Textauszug
◇ ◇ ◇ ◇
Am Europäischen Teilchenbeschleuniger Cern bauen Physiker das größte Forschungsexperiment aller Zeiten. Vom kommenden Jahr wollen Forscher aus aller Welt hier dem Universum seine letzten Geheimnisse entreißen.
Von Patrick Illiner

Wenn Bernard Lebègue es zulässt, kann man viel Spaß haben, 90 Meter unter der Erde, zwischen dem Genfer See und dem französischen Jura-Massiv.

Der stämmige Franzose führt den Besucher über Stahlleitern, schwindelerregende Gerüste und verwinkelte Schlupflöcher in die Eingeweide seiner monströsen Baustelle.

Im Kriechgang geht es an supraleitenden Magnetschlaufen vorbei, die so dick sind wie Pipelines und länger als ein Tennisplatz.

Stählerne Detektorplatten, aus denen armdicke Zuläufe mit dampfender Flüssigkeit austreten, büschelweise kupferne Gasleitungen und überall Kabel, Kabel, Kabel.

Zwischendurch geht es über ein Gerüst sieben Stockwerke nach oben, es folgt ein Steg in atemberaubender Höhe, der den Blick freigibt auf diese gewaltige Betonkaverne.

Metropolis der Wissenschaft

Es ist eine riesige Kathedrale. Ein Metropolis der Wissenschaft, 50 Meter lang, 35 Meter hoch. Zwischendurch übertönt Lebègues Stimme das Grundrauschen der Schweißflammen, Hammerschläge und Vakuumpumpen, welches den Hohlraum unter der französisch-schweizerischen Grenze erfüllt.
◇ ◇ ◇ ◇
Datenzeilen
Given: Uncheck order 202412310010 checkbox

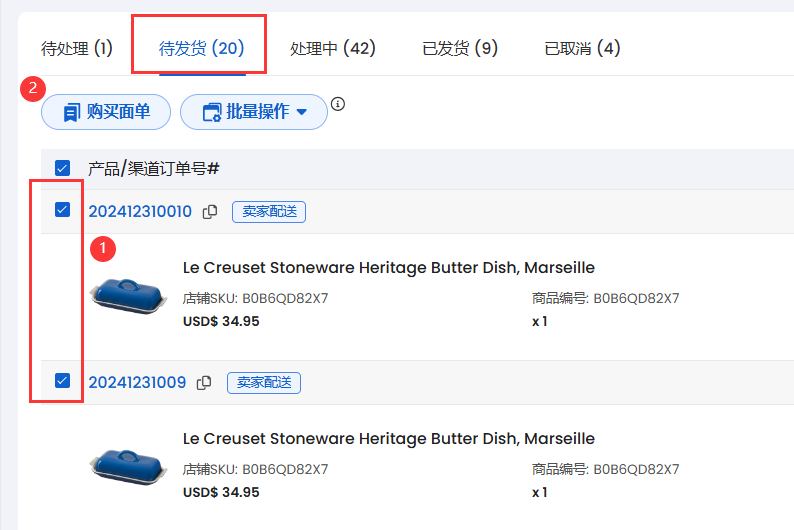Looking at the screenshot, I should [x=62, y=209].
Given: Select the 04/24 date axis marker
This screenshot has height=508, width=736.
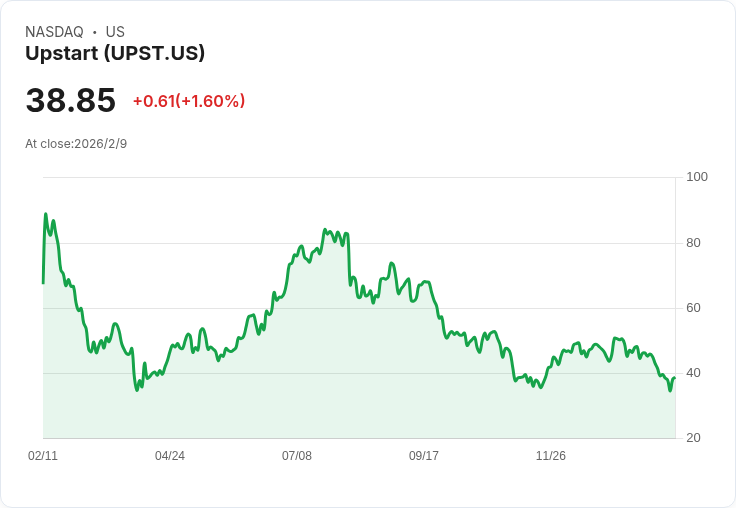Looking at the screenshot, I should point(170,456).
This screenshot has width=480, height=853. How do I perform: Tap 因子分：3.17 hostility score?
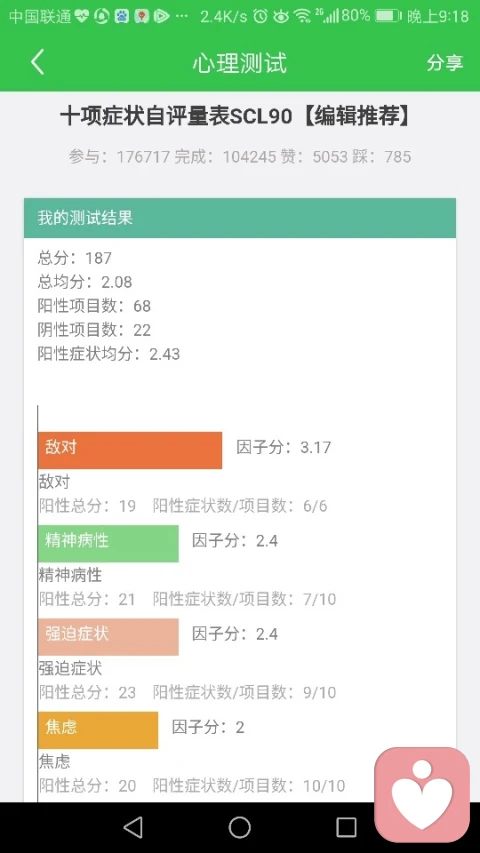coord(284,447)
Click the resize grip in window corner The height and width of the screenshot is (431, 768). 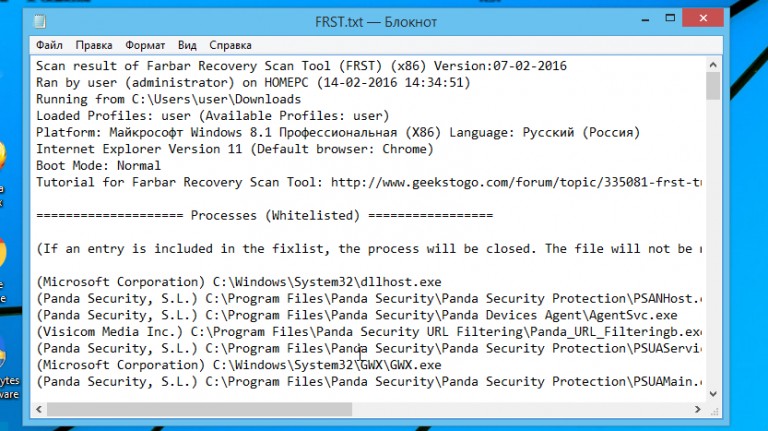[x=714, y=410]
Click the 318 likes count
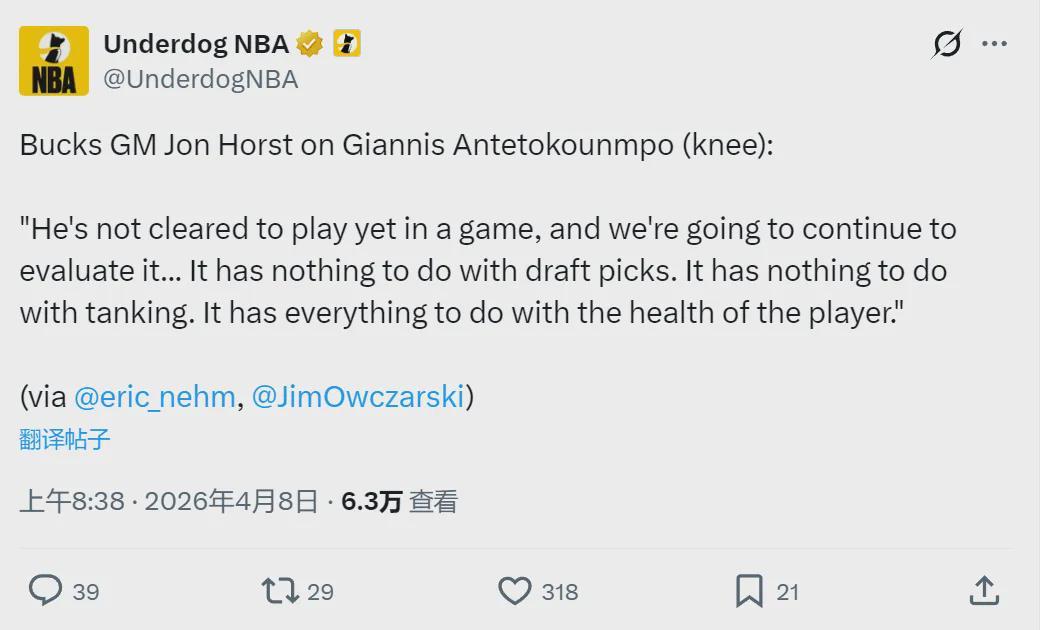 560,592
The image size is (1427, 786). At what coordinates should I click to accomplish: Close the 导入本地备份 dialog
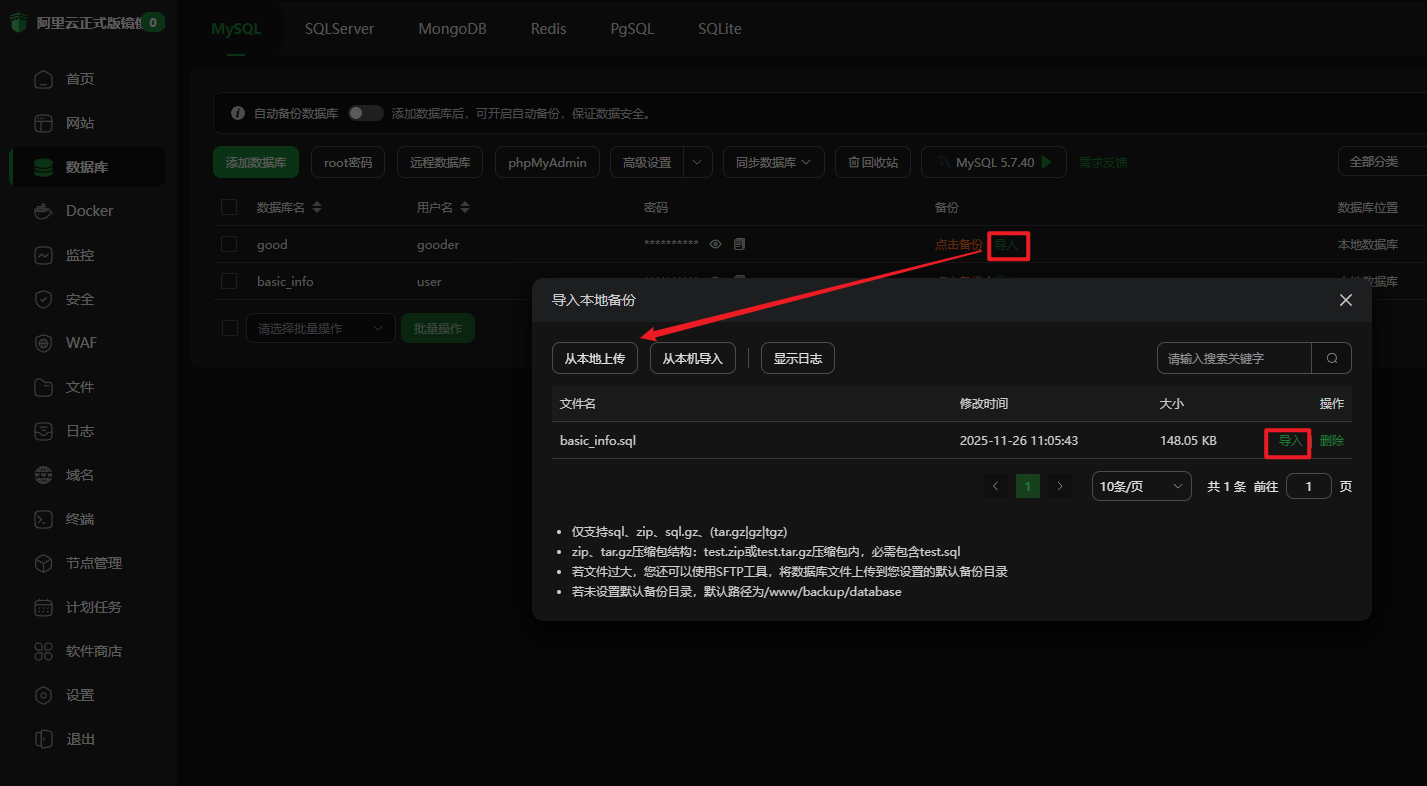[x=1345, y=300]
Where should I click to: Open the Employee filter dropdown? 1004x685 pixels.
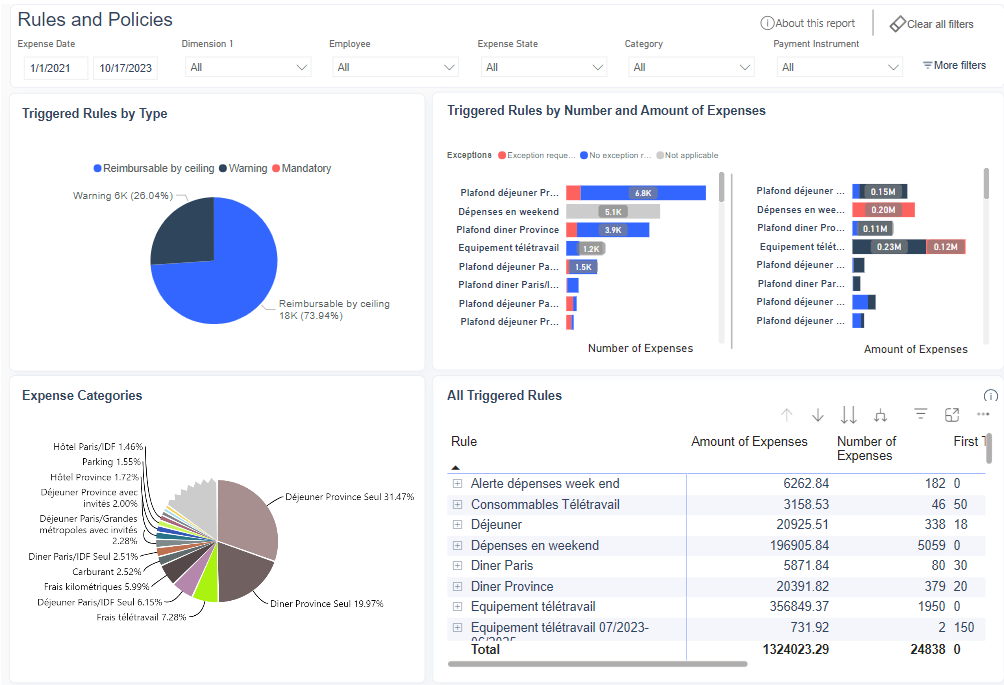[395, 67]
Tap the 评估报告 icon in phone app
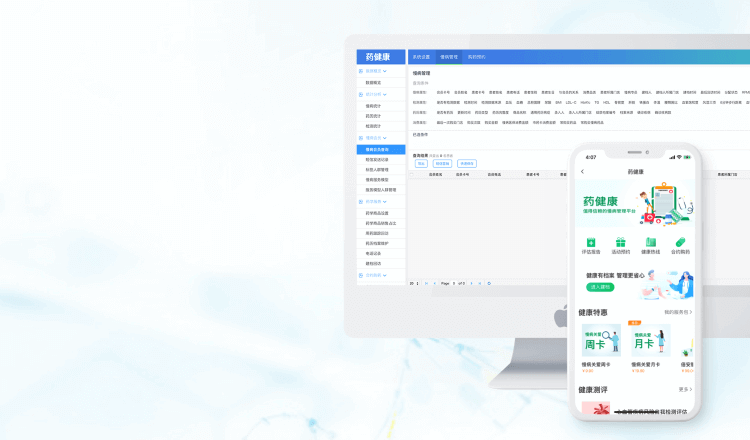Image resolution: width=750 pixels, height=440 pixels. [x=591, y=243]
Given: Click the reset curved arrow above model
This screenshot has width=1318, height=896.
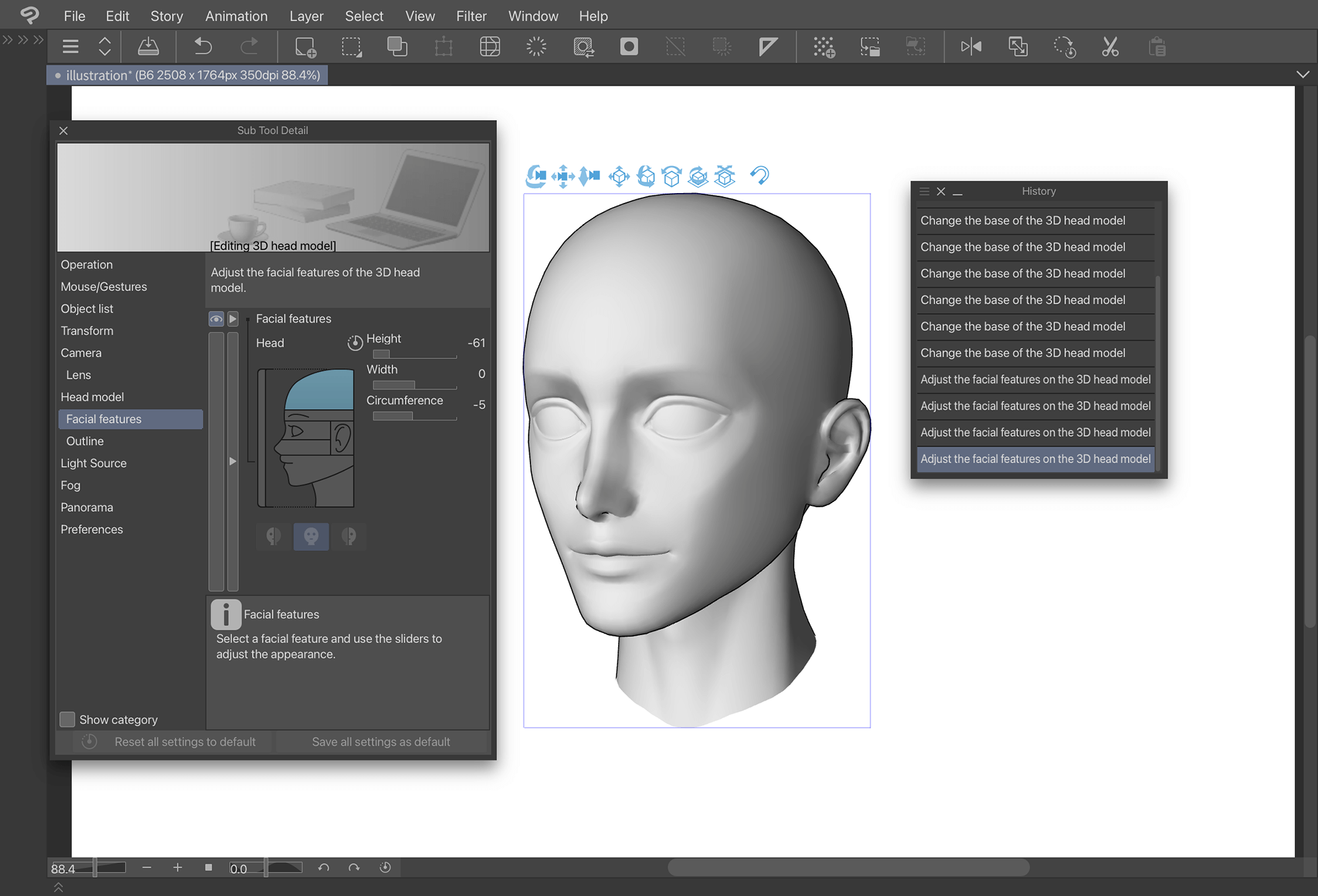Looking at the screenshot, I should (x=760, y=176).
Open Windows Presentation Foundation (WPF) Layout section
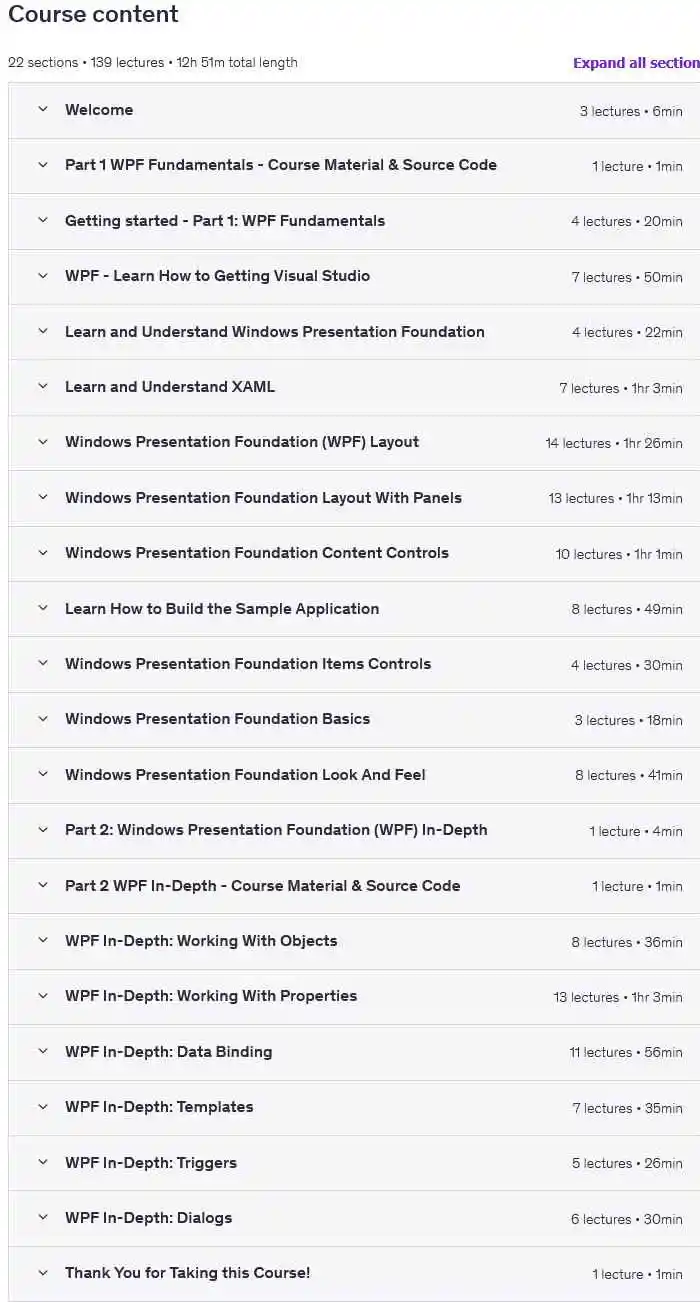 (x=242, y=442)
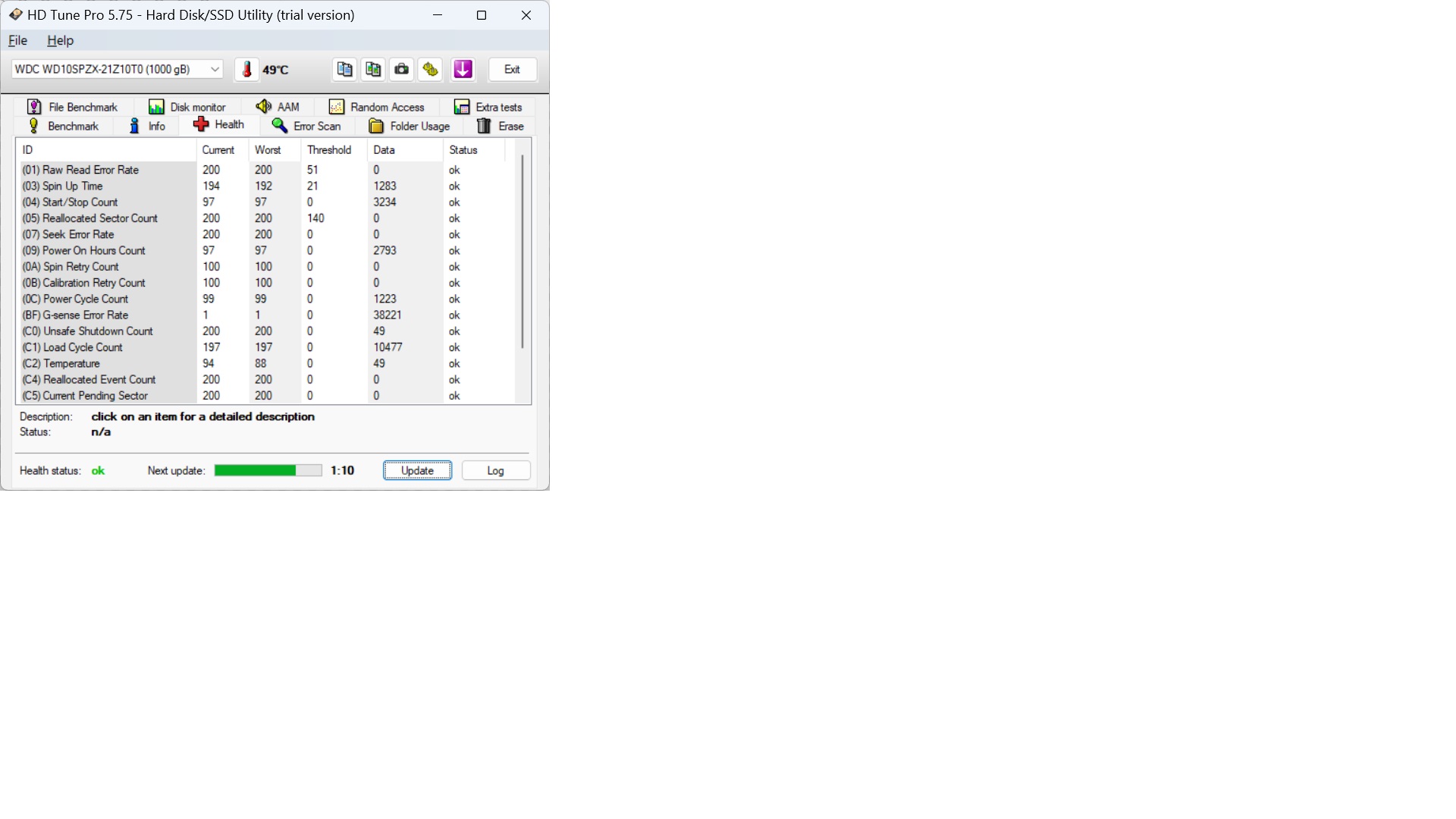Click the camera save screenshot icon
Image resolution: width=1456 pixels, height=819 pixels.
pos(402,70)
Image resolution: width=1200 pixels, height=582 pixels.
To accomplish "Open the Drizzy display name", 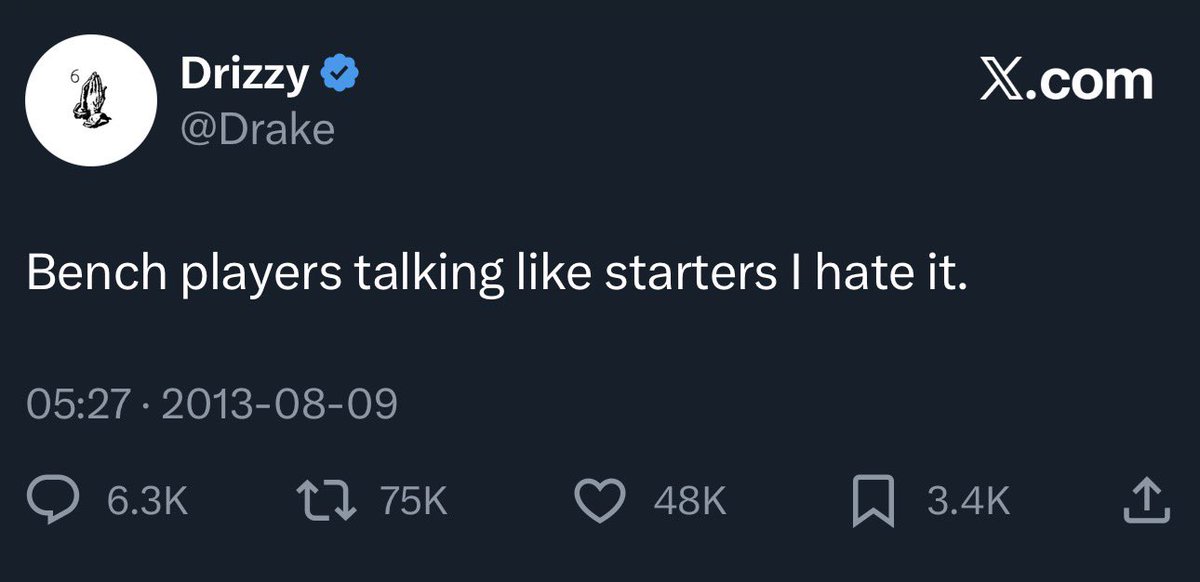I will point(246,76).
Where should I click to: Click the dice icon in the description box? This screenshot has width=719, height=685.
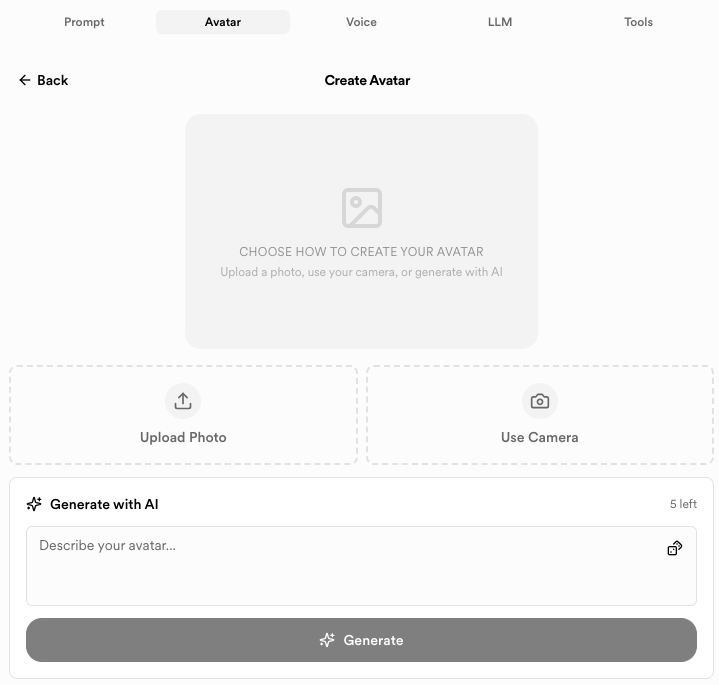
◇ ◇ ◇ ◇
Arbeitsaufträge
a) Kopieren Sie aus dem Textauszug über die Cern-Baustelle wortgetreu die Passage, die mit "Von Patrick Illiner" beginnt und bis einschließlich "dem französischen Jura-Massiv." reicht.
b) Beantworten Sie anhand des Textauszugs über die Cern-Baustelle diese Fragen:
(i) Wie tief unter der Erde liegt die Baustelle?
(ii) Womit werden die supraleitenden Magnetschlaufen in ihrer Dicke verglichen?
(iii) Welche Länge und Höhe nennt der Textauszug für die „Metropolis der Wissenschaft“?
c) Fassen Sie den Textauszug über die Cern-Baustelle in zwei Sätzen zusammen.

Lösungen
a)
Von Patrick Illiner

Wenn Bernard Lebègue es zulässt, kann man viel Spaß haben, 90 Meter unter der Erde, zwischen dem Genfer See und dem französischen Jura-Massiv.

b)
(i) 90 Meter unter der Erde.
(ii) Mit Pipelines.
(iii) 50 Meter lang und 35 Meter hoch.

c) Am Cern bauen Physiker das größte Forschungsexperiment aller Zeiten, mit dem Forscher aus aller Welt ab dem kommenden Jahr dem Universum seine letzten Geheimnisse entreißen wollen. Bernard Lebègue führt den Besucher 90 Meter unter der Erde durch die Baustelle, eine 50 Meter lange und 35 Meter hohe Betonkaverne mit Magnetschlaufen, Detektorplatten, Gasleitungen und Kabeln.